The main sectors that are responsible for growth of economy are Industry and service, Agriculture, trade, public finance, money credit and prices.
The IIP recorded a 5.9% growth in November 2011 compared to 6.4% in previous fiscal year. In fact there was a negative growth in one month fearing the severe job losses, but in the following month there was positive sign of growth. The contraction is due to the poor performance in mining (after the ban on mining in Karnataka following the verdict of supreme court) and manufacturing sector.
The prospect of Agriculture sector shown a steady improvement as agricultural GDP for first half of current financial year has witnessed growth of 3.6%. The price of pulse and vegetable has in fact experienced a fall in price. Similarly, price of manufacturing food products has witnessed lower level of inflation following the hike in the interest rates by RBI indicating inflation finally coming under control.
The export target of 2011-12 was estimated at $300 billion. Export performed well in first half of 2011-12 and significant deceleration in third quarter. There was 36% growth in first half of 2010-11 and 25.8% in 2011-12. Following the deceleration the expected value of import may not be met. Import demand remained strong.

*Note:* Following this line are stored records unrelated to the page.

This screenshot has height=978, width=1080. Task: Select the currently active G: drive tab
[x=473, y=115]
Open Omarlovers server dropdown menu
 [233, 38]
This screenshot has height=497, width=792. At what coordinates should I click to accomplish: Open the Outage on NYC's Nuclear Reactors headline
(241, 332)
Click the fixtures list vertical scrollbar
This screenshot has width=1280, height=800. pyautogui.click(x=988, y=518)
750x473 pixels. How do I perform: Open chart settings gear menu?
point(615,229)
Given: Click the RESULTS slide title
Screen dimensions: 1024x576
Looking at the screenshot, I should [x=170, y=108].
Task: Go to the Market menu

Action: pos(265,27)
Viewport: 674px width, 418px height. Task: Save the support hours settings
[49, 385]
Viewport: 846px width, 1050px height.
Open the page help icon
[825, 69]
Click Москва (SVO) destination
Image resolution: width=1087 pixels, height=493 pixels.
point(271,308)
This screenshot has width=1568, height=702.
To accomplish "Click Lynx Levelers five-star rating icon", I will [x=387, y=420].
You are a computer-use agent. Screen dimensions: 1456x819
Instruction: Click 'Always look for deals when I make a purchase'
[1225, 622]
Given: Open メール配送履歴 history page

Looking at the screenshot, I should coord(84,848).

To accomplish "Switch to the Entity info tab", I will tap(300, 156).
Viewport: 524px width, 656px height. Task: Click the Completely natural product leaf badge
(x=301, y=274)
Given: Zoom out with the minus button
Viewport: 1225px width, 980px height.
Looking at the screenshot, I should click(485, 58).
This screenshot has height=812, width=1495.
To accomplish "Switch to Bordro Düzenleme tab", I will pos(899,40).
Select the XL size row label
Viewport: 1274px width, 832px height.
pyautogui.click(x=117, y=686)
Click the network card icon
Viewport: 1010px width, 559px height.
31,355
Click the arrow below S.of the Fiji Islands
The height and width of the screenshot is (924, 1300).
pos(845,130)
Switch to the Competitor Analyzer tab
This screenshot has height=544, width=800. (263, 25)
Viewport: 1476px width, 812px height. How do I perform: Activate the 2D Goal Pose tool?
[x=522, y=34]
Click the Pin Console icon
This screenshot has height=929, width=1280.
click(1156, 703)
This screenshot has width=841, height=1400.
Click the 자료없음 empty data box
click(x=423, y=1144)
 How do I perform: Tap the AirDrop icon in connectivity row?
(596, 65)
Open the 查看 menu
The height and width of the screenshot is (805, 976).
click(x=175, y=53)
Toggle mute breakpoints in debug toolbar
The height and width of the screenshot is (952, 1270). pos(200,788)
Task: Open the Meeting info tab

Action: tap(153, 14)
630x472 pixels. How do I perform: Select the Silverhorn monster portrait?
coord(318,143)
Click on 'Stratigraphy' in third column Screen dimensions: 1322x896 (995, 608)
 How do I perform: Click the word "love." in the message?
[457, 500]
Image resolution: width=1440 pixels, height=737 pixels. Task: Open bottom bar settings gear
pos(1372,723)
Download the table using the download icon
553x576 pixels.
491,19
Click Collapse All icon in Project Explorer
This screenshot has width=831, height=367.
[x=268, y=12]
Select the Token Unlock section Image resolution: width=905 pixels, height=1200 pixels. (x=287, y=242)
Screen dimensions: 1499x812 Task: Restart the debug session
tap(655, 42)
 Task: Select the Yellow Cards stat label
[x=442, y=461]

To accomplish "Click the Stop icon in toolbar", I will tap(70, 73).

The fiscal deficit of India is projected to be 9.5% of GDP in2011. The central government fiscal position remained weak despite some recovery in second quarter. The poor performance is due to 1) substantial amount of direct tax refund in the order of Rs 46,847 crore in Q1:2011-12 as compared to Rs 15,758 crore in the corresponding quarter of last fiscal, 2) foregone amount of revenue on account of tax cut on petroleum products, and 3) dismissal performance of non-tax revenue due to slippage of revenue on account of disinvestment of state run companies. Overall there has been significant fall in deficit to GDP ratio.
Inflation was high from past eighteen month, policy inertia has hurt spending and industrial output and, now, capital outflows have pushed the rupee to new low. Thirteen interest rate increases have failed to arrest inflation, which is close to double-digits. Till inflation comes down significantly and the RBI starts reducing the interest rates, high interest costs will weigh on corporate profitability.
Over all we can see growth in the economy in 2011 but failed to meet our expectation, that was projected in beginning of fiscal year. Proper policies to curb inflation at the right time will avoid the cost of growth.